## Do this:
Reproduce the lines of the listing below without alteration, beginning at the line that contains "[Linkedin ile takip et] (79, 2547)" and stopping after the line that contains "[handmade-leather-festival-phone-bag-cream] (137, 95)".

## Records from a data source:
++++++++++++++++++++

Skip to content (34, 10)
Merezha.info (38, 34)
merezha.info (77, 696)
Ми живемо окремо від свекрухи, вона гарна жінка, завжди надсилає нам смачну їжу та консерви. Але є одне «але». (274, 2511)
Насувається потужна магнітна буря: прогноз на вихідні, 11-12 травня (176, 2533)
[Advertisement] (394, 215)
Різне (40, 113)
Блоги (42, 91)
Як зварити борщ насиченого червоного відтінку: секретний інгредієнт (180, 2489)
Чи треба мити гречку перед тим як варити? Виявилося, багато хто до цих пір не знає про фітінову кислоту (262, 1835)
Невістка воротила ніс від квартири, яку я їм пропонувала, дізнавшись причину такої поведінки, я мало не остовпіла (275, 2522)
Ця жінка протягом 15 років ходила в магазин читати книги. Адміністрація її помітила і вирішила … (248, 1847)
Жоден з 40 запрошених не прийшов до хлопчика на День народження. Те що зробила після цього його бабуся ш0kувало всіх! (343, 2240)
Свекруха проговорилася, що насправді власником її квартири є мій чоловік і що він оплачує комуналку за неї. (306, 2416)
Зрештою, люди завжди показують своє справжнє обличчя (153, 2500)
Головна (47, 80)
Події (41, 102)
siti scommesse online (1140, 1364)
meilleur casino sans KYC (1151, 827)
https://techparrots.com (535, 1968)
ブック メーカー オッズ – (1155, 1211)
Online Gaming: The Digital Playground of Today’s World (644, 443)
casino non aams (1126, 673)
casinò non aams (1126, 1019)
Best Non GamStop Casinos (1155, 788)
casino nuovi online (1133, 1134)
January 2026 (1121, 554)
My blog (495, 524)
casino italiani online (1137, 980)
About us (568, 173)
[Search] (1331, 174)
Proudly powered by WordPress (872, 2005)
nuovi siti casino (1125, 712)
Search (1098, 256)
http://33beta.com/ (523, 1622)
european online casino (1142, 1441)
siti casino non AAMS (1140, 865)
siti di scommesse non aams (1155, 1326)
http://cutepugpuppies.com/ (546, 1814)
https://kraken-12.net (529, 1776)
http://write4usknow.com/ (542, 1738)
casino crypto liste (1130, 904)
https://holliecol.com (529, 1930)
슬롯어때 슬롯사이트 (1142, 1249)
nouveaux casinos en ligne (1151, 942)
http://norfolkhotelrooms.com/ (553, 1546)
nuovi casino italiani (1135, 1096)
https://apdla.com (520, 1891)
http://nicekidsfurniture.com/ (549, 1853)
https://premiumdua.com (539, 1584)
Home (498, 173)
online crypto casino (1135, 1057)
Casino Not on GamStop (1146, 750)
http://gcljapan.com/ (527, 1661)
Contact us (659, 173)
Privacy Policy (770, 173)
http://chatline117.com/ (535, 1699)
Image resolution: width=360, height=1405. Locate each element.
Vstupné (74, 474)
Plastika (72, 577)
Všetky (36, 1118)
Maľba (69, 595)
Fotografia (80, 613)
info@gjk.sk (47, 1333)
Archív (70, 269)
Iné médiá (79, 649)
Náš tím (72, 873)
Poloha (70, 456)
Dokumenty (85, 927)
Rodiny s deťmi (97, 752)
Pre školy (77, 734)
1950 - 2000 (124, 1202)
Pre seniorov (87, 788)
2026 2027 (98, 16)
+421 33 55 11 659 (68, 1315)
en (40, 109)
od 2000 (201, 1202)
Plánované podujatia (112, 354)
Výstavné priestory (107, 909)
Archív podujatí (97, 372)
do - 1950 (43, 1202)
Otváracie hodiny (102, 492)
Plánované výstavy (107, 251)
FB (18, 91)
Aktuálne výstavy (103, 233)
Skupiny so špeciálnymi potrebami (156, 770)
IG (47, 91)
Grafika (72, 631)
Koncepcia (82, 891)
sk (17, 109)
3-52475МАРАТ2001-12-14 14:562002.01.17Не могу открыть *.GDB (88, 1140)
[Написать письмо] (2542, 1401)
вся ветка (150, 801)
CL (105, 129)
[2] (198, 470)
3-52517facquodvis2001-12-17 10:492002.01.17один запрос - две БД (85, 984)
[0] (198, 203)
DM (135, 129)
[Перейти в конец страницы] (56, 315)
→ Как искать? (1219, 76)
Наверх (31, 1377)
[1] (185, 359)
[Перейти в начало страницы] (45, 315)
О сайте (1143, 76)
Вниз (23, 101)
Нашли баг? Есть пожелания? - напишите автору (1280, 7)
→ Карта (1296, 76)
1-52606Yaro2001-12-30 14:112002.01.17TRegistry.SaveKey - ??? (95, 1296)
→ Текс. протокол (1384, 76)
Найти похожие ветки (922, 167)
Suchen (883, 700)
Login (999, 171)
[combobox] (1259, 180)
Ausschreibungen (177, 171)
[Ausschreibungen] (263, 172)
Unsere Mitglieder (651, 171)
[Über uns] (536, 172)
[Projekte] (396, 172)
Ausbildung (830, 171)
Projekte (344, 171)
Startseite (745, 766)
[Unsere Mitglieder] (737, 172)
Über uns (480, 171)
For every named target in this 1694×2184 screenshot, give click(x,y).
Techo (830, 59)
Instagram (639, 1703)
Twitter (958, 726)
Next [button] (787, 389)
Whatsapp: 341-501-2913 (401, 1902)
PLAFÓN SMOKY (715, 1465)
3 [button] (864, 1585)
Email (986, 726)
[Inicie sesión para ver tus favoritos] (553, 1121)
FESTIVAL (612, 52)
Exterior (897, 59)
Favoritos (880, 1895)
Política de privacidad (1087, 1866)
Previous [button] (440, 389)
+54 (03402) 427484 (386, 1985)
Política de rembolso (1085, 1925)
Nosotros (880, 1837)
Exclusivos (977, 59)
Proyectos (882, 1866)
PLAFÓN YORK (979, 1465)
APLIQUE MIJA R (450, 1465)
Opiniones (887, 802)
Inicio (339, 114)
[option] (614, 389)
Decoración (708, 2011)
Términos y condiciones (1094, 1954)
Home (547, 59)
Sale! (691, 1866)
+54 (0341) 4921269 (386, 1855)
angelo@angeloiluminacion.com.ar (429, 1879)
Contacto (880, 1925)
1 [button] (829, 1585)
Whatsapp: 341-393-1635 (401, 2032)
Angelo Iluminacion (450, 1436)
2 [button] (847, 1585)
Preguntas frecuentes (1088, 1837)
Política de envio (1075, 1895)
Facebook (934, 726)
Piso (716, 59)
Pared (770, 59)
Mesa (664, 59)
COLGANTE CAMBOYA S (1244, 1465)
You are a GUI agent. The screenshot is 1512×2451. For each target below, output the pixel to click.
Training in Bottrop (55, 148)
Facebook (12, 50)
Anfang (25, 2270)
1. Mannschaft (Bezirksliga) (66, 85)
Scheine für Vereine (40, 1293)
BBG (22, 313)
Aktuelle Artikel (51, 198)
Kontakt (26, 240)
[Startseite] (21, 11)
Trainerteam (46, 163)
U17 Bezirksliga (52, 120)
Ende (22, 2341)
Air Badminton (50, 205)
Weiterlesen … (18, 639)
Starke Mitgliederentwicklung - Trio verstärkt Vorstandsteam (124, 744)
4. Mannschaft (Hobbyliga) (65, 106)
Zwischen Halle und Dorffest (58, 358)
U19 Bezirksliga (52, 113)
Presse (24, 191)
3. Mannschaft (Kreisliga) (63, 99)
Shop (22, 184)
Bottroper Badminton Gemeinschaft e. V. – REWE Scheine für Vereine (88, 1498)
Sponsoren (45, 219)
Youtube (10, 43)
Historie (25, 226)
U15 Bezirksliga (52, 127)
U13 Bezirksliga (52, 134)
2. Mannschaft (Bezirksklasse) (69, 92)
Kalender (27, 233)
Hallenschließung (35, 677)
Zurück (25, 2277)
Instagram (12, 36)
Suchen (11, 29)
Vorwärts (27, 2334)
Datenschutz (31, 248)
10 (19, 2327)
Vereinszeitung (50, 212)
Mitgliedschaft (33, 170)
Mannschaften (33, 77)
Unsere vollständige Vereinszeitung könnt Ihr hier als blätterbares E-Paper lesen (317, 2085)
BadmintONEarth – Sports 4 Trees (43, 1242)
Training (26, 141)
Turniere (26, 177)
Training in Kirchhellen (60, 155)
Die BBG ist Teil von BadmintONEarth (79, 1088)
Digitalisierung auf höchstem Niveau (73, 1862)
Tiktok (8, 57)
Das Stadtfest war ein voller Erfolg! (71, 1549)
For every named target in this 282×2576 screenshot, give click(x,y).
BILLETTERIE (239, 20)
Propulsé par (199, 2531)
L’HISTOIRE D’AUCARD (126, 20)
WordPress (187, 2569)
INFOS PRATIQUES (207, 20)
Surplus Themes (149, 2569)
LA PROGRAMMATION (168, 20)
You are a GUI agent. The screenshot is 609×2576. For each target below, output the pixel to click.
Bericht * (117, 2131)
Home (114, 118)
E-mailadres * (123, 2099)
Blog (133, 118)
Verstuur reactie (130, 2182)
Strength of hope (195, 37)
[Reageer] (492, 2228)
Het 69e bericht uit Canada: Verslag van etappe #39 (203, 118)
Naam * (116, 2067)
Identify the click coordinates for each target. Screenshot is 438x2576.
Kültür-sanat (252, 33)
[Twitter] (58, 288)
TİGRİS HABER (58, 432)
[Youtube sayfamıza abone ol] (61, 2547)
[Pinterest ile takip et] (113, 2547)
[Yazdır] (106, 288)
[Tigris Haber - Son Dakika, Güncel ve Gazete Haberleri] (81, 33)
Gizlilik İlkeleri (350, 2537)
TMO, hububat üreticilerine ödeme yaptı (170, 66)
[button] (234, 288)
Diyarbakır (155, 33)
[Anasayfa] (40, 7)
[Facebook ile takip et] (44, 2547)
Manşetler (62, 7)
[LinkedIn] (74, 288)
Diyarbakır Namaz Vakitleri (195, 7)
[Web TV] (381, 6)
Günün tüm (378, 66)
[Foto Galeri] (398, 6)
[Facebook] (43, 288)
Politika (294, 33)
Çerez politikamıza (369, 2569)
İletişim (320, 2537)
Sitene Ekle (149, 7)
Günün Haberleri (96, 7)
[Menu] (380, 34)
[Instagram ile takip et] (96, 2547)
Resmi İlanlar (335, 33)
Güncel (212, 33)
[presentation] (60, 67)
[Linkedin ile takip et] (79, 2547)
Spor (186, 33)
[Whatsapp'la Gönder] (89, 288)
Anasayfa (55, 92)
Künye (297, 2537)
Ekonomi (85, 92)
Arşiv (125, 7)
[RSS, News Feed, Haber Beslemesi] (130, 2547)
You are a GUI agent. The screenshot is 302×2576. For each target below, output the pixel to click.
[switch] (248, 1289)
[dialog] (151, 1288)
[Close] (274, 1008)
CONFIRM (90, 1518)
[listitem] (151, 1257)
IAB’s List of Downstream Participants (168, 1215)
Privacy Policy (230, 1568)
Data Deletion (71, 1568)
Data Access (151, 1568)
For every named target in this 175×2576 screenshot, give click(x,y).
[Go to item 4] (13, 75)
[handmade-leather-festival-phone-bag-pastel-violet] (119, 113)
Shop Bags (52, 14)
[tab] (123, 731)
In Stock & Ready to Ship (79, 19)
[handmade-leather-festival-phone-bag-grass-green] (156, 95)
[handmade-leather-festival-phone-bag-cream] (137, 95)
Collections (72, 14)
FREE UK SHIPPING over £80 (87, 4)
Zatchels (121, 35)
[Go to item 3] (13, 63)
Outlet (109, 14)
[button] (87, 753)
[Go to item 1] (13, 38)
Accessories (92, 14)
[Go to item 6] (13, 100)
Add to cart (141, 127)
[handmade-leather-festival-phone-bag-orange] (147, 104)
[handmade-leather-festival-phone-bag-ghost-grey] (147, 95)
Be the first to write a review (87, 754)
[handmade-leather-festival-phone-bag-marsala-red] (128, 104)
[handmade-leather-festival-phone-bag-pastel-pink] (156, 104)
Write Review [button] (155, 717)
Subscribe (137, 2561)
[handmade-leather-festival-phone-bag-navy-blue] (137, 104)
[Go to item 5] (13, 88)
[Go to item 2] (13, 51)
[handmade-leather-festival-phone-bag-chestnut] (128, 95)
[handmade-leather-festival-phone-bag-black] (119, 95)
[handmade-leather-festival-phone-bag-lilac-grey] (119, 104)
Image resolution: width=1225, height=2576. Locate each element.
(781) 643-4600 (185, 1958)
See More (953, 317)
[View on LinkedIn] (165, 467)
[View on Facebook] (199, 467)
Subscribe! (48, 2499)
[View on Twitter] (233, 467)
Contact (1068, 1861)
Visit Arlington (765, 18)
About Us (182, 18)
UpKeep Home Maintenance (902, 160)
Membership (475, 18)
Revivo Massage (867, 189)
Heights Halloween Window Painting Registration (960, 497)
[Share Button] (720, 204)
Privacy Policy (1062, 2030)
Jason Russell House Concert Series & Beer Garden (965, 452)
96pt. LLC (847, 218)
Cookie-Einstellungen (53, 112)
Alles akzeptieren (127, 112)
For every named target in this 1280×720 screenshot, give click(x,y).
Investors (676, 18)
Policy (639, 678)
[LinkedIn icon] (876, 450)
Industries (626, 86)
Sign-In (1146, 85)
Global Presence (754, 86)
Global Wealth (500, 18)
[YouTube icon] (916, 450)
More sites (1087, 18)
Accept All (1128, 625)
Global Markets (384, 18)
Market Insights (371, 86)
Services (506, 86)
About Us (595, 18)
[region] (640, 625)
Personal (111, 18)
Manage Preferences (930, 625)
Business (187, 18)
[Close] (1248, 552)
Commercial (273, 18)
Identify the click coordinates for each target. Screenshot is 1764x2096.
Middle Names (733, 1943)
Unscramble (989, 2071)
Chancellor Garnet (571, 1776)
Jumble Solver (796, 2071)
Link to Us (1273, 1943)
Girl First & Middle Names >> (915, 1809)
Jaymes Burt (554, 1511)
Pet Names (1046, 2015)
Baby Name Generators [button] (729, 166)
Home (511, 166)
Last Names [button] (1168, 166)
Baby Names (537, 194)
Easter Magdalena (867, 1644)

++++++++++++++++++++

## Correct answer:
[Linkedin ile takip et] (79, 2547)
Spor (186, 33)
[Whatsapp'la Gönder] (89, 288)
Anasayfa (55, 92)
Künye (297, 2537)
Ekonomi (85, 92)
Arşiv (125, 7)
[RSS, News Feed, Haber Beslemesi] (130, 2547)
You are a GUI agent. The screenshot is 302×2576. For each target below, output the pixel to click.
[switch] (248, 1289)
[dialog] (151, 1288)
[Close] (274, 1008)
CONFIRM (90, 1518)
[listitem] (151, 1257)
IAB’s List of Downstream Participants (168, 1215)
Privacy Policy (230, 1568)
Data Deletion (71, 1568)
Data Access (151, 1568)
For every named target in this 175×2576 screenshot, give click(x,y).
[Go to item 4] (13, 75)
[handmade-leather-festival-phone-bag-pastel-violet] (119, 113)
Shop Bags (52, 14)
[tab] (123, 731)
In Stock & Ready to Ship (79, 19)
[handmade-leather-festival-phone-bag-grass-green] (156, 95)
[handmade-leather-festival-phone-bag-cream] (137, 95)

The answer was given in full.